We are deeply saddened by the passing of eminent bryologist and UBC Professor Emeritus of Botany Dr. Wilf Schofield on November 5th, 2008 at Vancouver. Many members of the UBC community and the botanical world, grieve this great loss.
For a biography of Wilf Schofield, written by Dr. René Belland of the University of Alberta, see the Botanical Electronic Newsletter (BEN)
The director of the UBC Herbarium at the Beaty Biodiversity Museum, which houses Dr. Schofield's extensive bryophyte collections, has written this memorial tribute to him:
Wilf Schofield (1927-2008)
The passing of UBC Professor Emeritus of Botany and World renowned Bryologist Wilf Schofield brings to a close a career of dedication to scholarship, professional service and mentorship that inspired countless students and colleagues, and will leave a lasting legacy for generations to come.
Wilfred Borden Schofield grew up in Nova Scotia and obtained a B.A. from Acadia University. Wilf started his professional life as a school teacher, before pursuing a lifelong passion, the study of bryophytes. His M.A. degree from Stanford University focused on the Canadian and Alaskan species of Hypnum. a genus that he continued to work on throughout his career. After completing a Ph. D. at Duke University in 1960, Wilf joined the Botany Department at UBC in 1961, where he spent the next 47 years.
Wilf was a gentleman scholar and a lovely man; his presence in the UBC Herbarium and in the halls of the Botany Department is greatly missed. Walking down the hall, Wilf had the ability to grab your attention with his impish grin - a sure sign that he had something to share: the latest update on a project, an anecdote from a grandchild, an interesting piece of correspondence, a comment on some departmental or world event. Wilf would shop year round for gifts of books for his loved ones, sharing his latest finds from the bookstore (where he sought out treasures in the remaindered sections, sometimes hiding an extra copy of a book in the stacks, so he could tell a friend where to find it. In small and big ways, Wilf showed us that the joys in his life came not just from work, but also from family and friends, literature and music. He reminded us that we are all people, in addition to being scientists.

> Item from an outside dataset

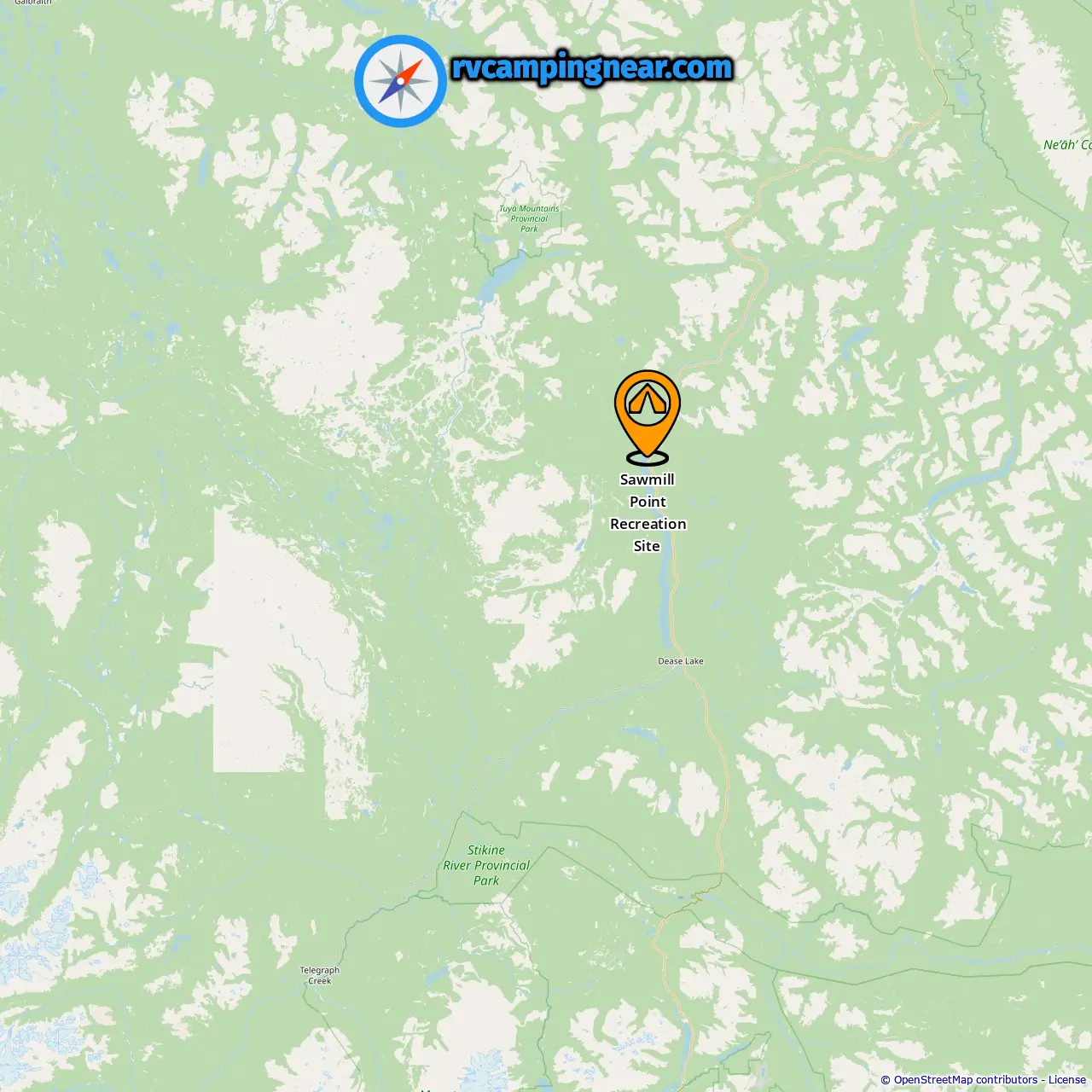Open the License link
This screenshot has width=1092, height=1092.
click(1067, 1080)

Of course, for those who did not know Wilf personally, his scholarly work on bryophytes and other plants serves as his most easily measured legacy. Since 1948, Wilf published more than 100 scholarly works, focusing on bryophyte genera from Arnellia to Wijkia, including treatments of more than 20 genera for the Flora of North America. The foundation of his scholarly contributions was his intimate knowledge of bryophytes in the field, reflected in Beaty Museum’s collections. When he came to UBC, the bryophyte collection held about 3000 specimens; today it numbers over 260,000, contributed through his collections, exchanges, the work of his students and postdocs, and through the reputation he built for UBC’s collection. Fittingly, we will continue to process Wilf’s specimens for several more years.

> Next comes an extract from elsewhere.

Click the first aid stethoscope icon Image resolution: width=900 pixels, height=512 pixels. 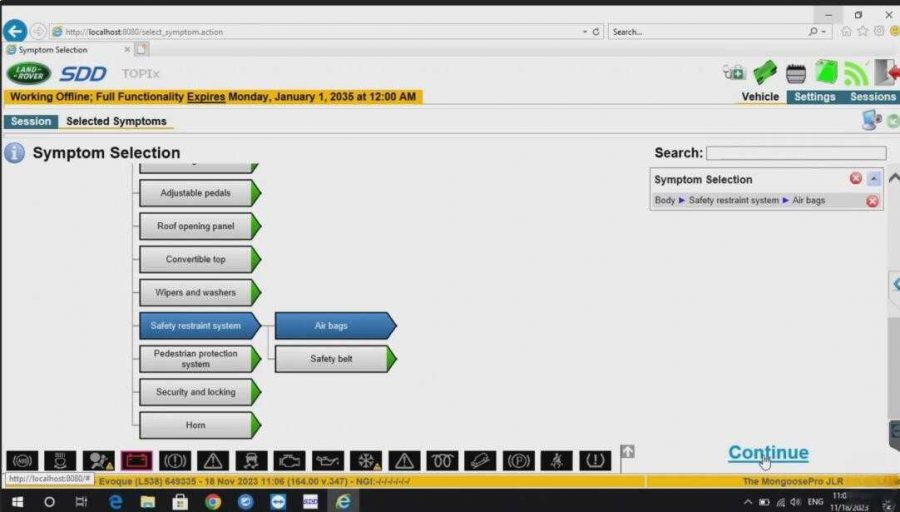click(x=734, y=73)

When you visit the museum, and you walk through the numerous aisles of mosses, now you will know that this amazing collection exists in large part as the legacy of one just man. Remember too that he left not only the physical samples that he collected and studied, but also his teaching and mentorship left a network of researchers, many who make ongoing use of the collection, and that he inspired us to understand, conserve and appreciate bryophytes.